Тем не менее, он ничего не сказал и начал читать о скачках. Ему до смерти хотелось курить, но у меня не было ни сигарет, ни табака, и мне ничего не приходило в голову. Наконец, он вышел, не произнеся ни слова, и вернулся через полчаса с самокруткой в зубах. Он протянул мне кисет, я скрутил одну для себя и закурил. Дым разбудил меня и на какой-то момент заглушил голод. Я догадываюсь, что он просил милостыню на улице, что должно было быть ему до отвращения неприятно, но он верил в то, что это надо было сделать, и я очень сильно рассердился на себя.
Весь день мы говорили о лошадях, и каждый из нас знал, что ни у кого из нас нет денег, и когда скачки закончились, мы ушли. Я не знаю, куда пошел русский, но я вернулся в нелегальное казино и сел за стол. Поздно вечером ко мне подсел один паренек, которому я помог когда-то, и сказал, что у него был выигрышный день. Перед тем, как уйти, он дал мне полпачки сигарет и четверть доллара, никак это не комментируя, и я смог купить хорошей еды и накуриться вдоволь. Сидя в казино при ярком электрическом свете, я ухитрился как-то спать или дремать с отрытыми глазами, и в 2 часа утра я не чувствовал себя особенно уставшим.
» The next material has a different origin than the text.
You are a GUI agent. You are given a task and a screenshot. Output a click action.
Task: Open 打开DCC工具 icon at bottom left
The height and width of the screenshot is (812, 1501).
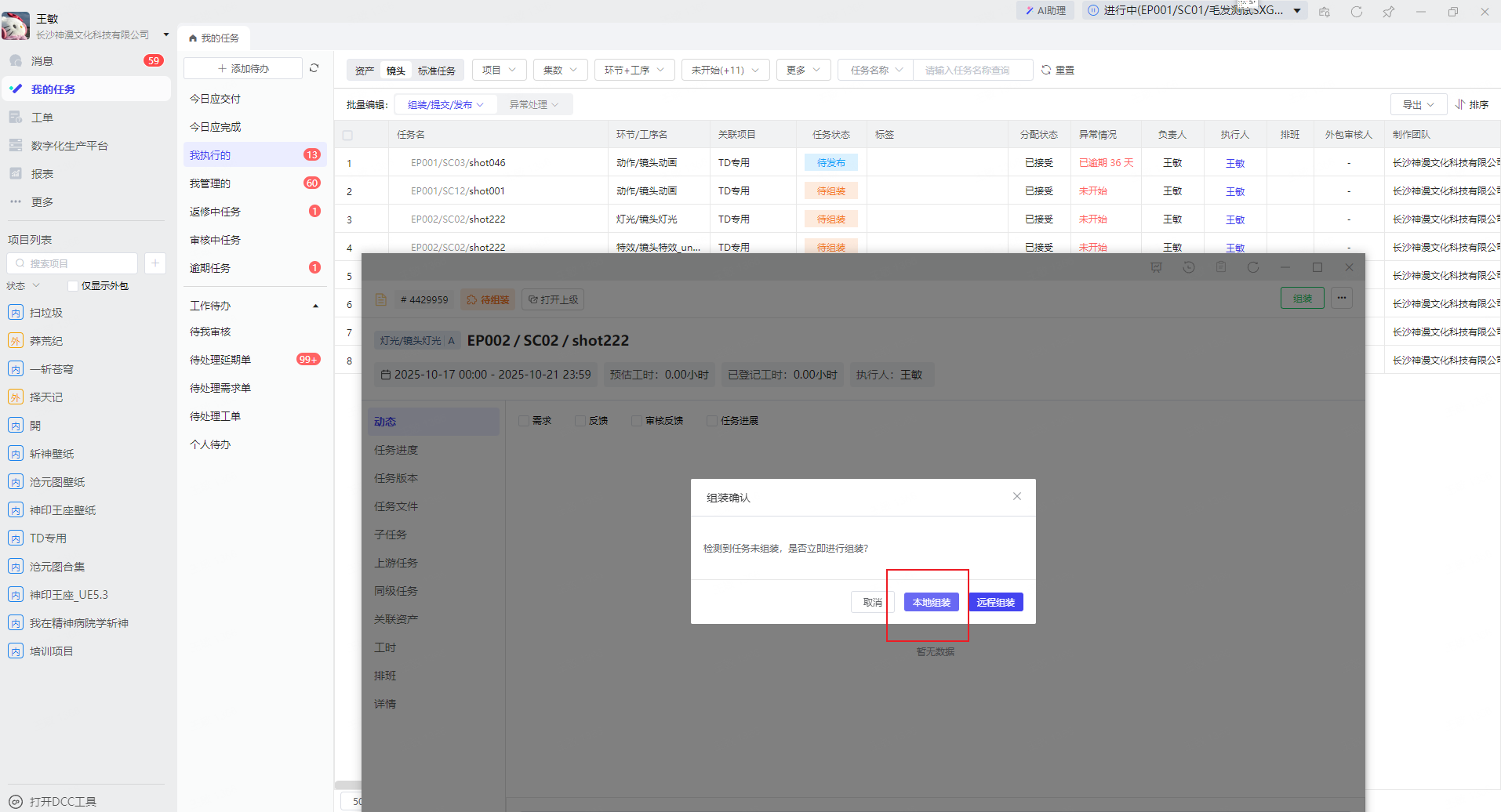[x=16, y=802]
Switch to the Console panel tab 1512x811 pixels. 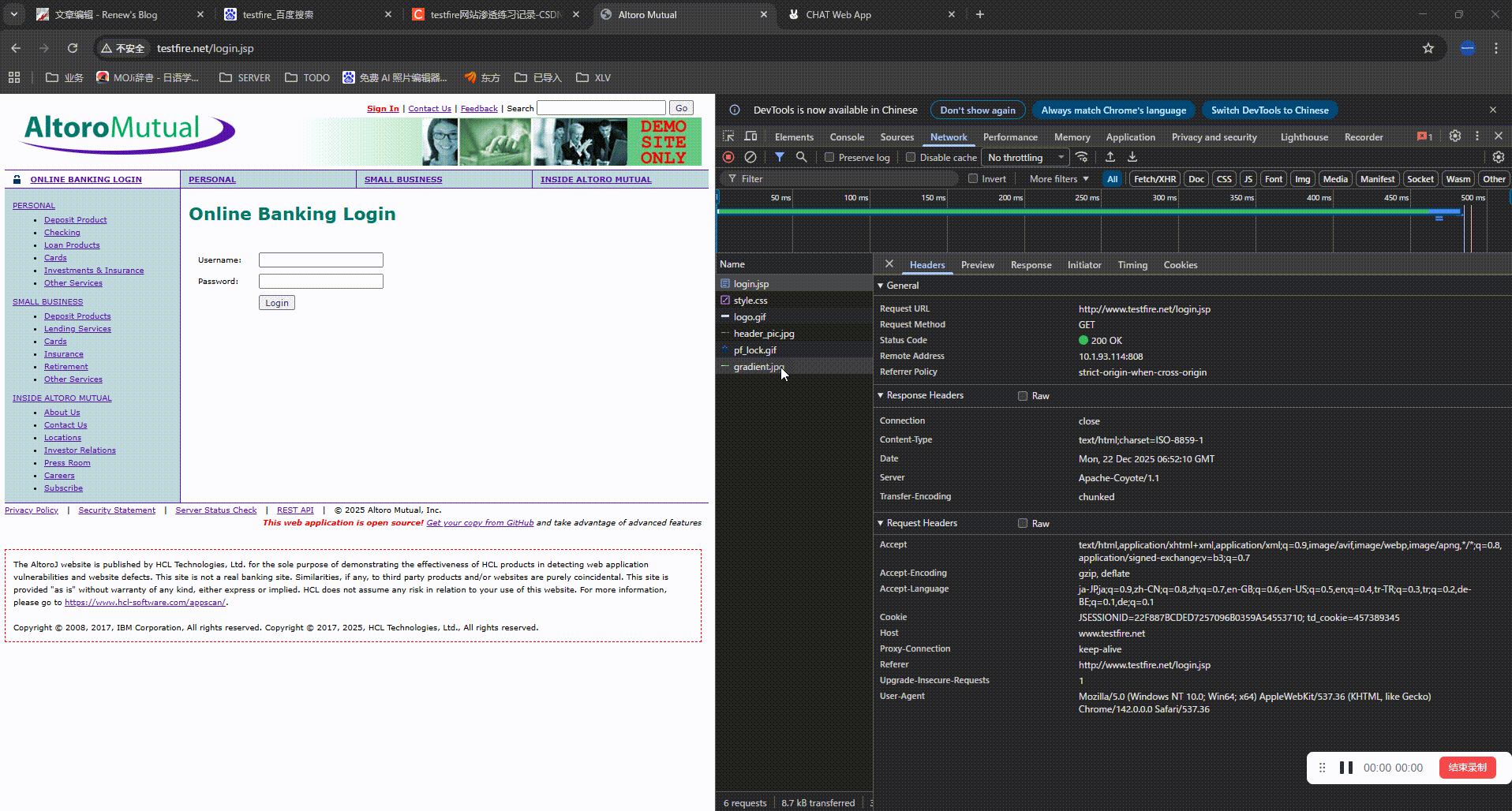847,137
Я вновь ходил по улицам до 9 часов утра, после чего вернулся в букмекерскую контору. Русский уже был там, поджидая меня, чтобы посмотреть, как я провел ночь. Ему тоже не удалось поспать и его лицо обросло четырёхдневной щетиной. Он выглядел рассерженным, жалким и полным отвращения к себе. Я поделился с ним сигаретами, и мы вместе покурили.
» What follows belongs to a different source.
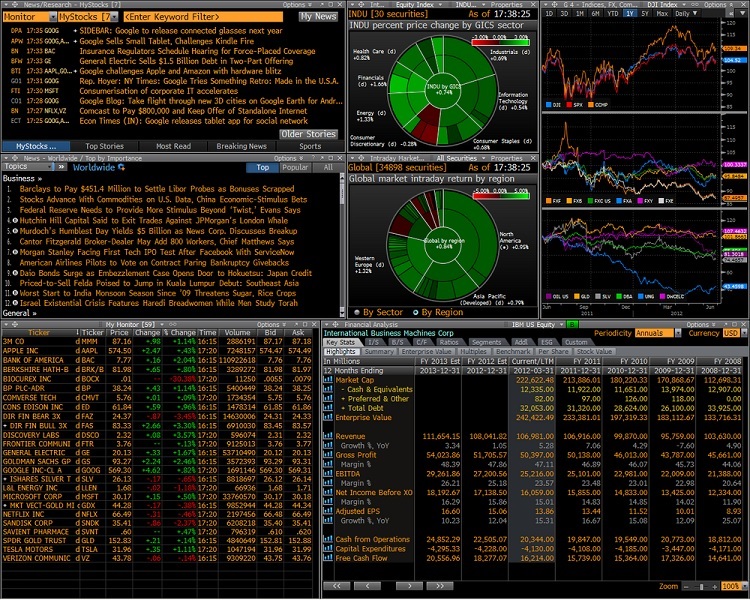Switch to the Breaking News tab
750x600 pixels.
pyautogui.click(x=241, y=146)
Примерно через час он молча вышел, и когда через полчаса вернулся, я знал, что его что-то беспокоило. Он хотел вытащить нас из затруднительного положения, в котором мы оказались, и у него, без сомнения, возникла какая-то идея, но она беспокоила его. Я надеялся, что он не думал о воровстве, но я точно мог сказать, что идея, какой бы она ни была, не была приятной ему. В конце концов, он подозвал меня, и впервые с момента нашего знакомства я мог сказать, что этот человек был глубоко уважаем когда-то, что он был человеком большого достоинства. Это было заметно по вежливой манере, с которой он попросил сопровождать его за пределы конторы. Мы вышли в Опера Элли, и он вынул конверт из внутреннего кармана пальто. На конверте была наклеена французская марка. Он выглядел подавленным, больным и полным отвращения.
«Я хочу кое-что сказать тебе, - сказал он с акцентом. – Я не знаю, что делать, а у меня больше ничего нет, кроме этого. Все зависит от тебя. Я сделаю все, от меня зависящее, и тогда, возможно, мы выручим кое-что».
Он произнес это, не глядя мне в лицо, и я начал чувствовать себя неловко. «У меня больше ничего нет, кроме этого, - сказал он.  - Только эти грязные картинки. Пошленькие французские открытки. Если хочешь, я попытаюсь продать их по 10 центов за штуку. У меня их 2 дюжины».
Я чувствовал себя отвратительно, и мне было жаль высокого русского. Мы прошли по Опера Элли до Мишн-стрит. Я не знал, что сказать. Это было очень занимательно, и я хотел сказать ему что-то такое, что дало бы ему понять, что больше всего я хотел, чтобы он сохранил свое достоинство; я не хотел, чтобы он делал что-то наперекор своей воле, о чем он даже не мог бы подумать, если бы не знал, что я был на мели, голодный и бездомный. Мы стояли на обочине Мишн-стрит. Я не мог говорить, но, должно быть, у меня был несчастный вид, и он сказал, наконец: «Спасибо, я благодарен тебе». На углу стоял мусорный бак, и я увидел, как он отвернулся от меня, улыбаясь, как Христос на некоторых изображениях, и пошёл прочь. Поровнявшись с баком, он приподнял крышку, и я увидел, как он бросил туда конверт. Затем он пошел быстрыми шагами и, наверное, думал про себя: «Что ж, по крайней мере, я предложил ему свою помощь, пусть таким способом, и теперь я свободен», и я видел, как он быстро удаляется, смешиваясь с оборванцами, оставаясь собой, не опозорив себя.